Claro está, Malraux no podía prever lo que la tecnología visual contemporánea iba a lograr. Y si para entonces consignaba que «la historia del arte desde hace cien años (…) es la historia de lo que es fotografiable», cuál habría sido su reacción ante nuestra cotidianidad electrónica, en la que no solo lo fotografiable sino la penetración y manipulación de la imagen llegan a concepciones imprevistas. Hasta el punto de que, podemos pensar, la fotografía en sí misma (impresa, en pantalla, convertida en dimensiones virtuales y mucho más) parece competir saludablemente con lo que fueron la pintura, la escultura, el dibujo. No porque excluyan o eliminen los siglos de gran arte sino porque la plástica actual parece ser un vacío conceptual, una inútil reiteración, copia de copias, banalidad. Y si bien la música pudo encontrar una vía expresiva, posterior a la esterilidad sonora que la envolvió después de las primeras décadas del siglo XX, al devolverse y enriquecer su propio pasado (mientras descubre en las posibilidades actuales del sonido nuevas grandezas), la pintura, especialmente la pintura, parece herida de perplejidad.

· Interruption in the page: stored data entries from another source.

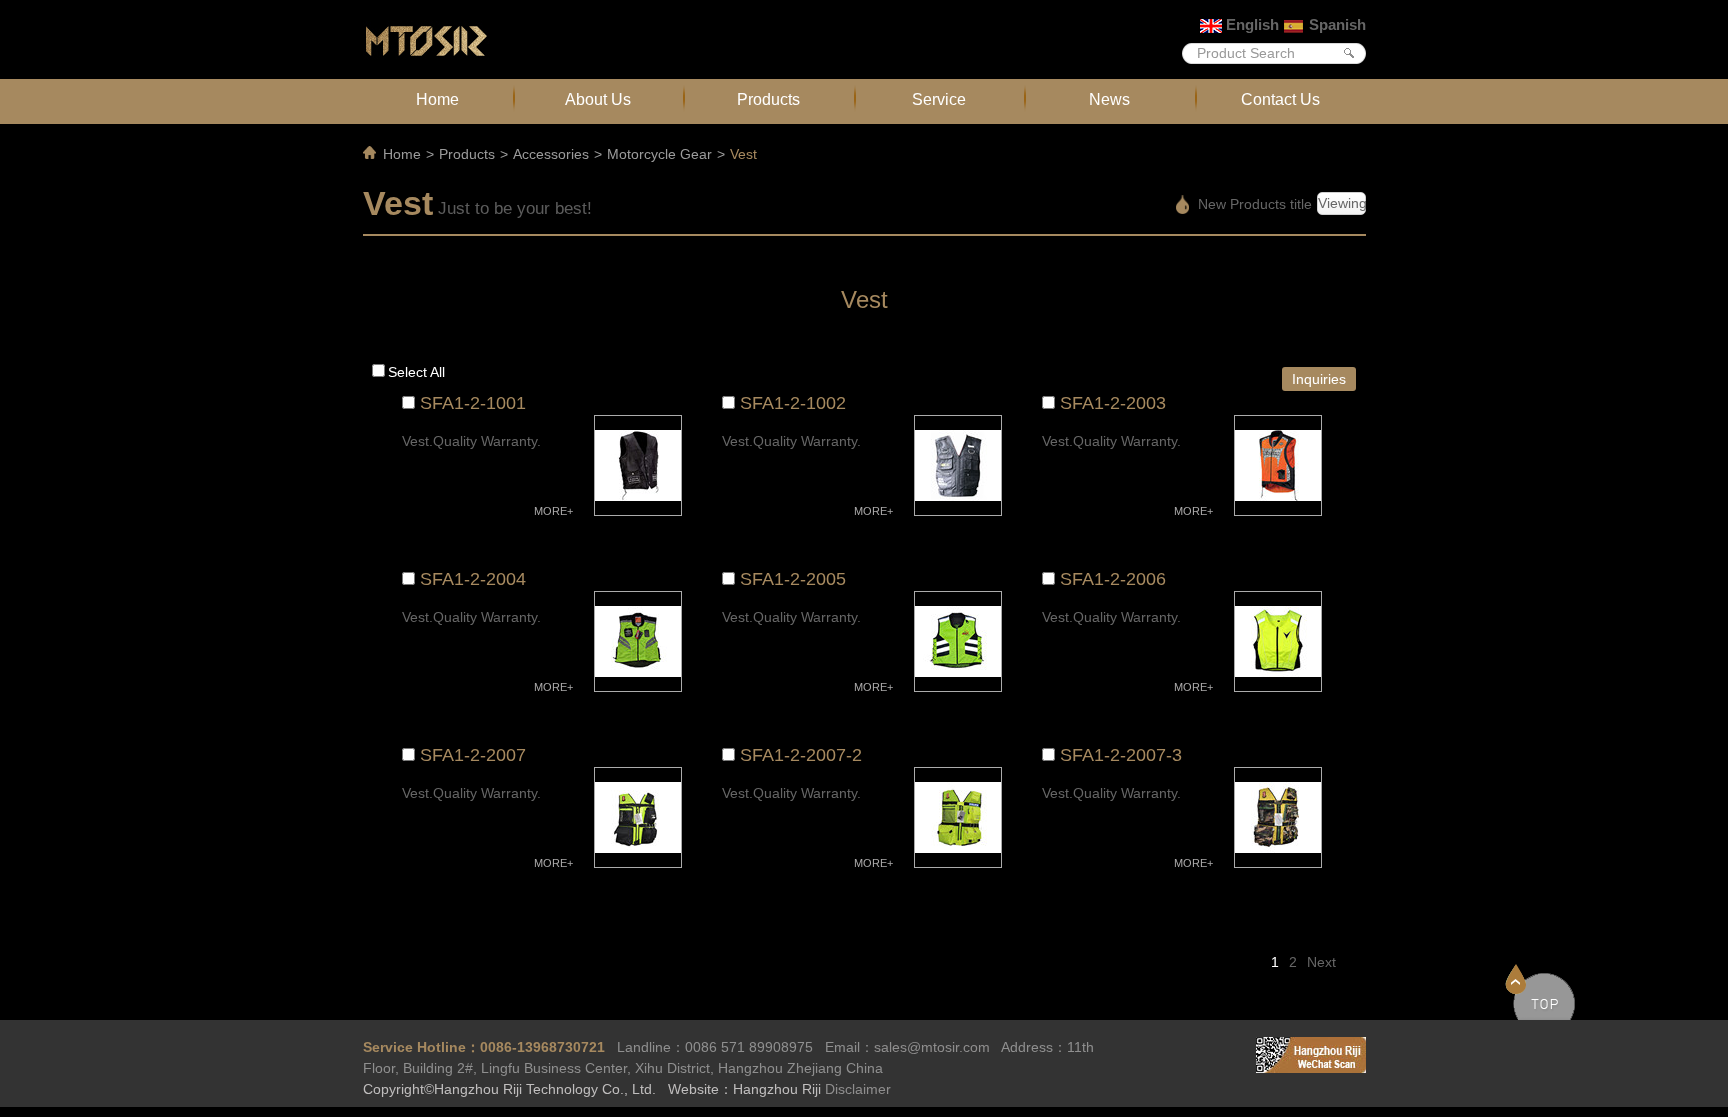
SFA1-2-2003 (1113, 403)
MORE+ (553, 511)
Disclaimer (858, 1089)
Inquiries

La fotografía (fija, en blanco y negro, a color; en pantalla) bien pudiera ocupar con sus hallazgos –tal vez ya lo hace– un centro del museo contemporáneo, imaginario o no. Y para satisfacción de Malraux, y de todos, ha alcanzado un nuevo sostén de la posible exposición personal, al realizarse en libros. Como ejemplo, tenemos este volumen de Nelson Garrido, que recorre su obra desde 1968 hasta hoy. Recorre: se mueve de mano en mano, porque también es una muestra itinerante.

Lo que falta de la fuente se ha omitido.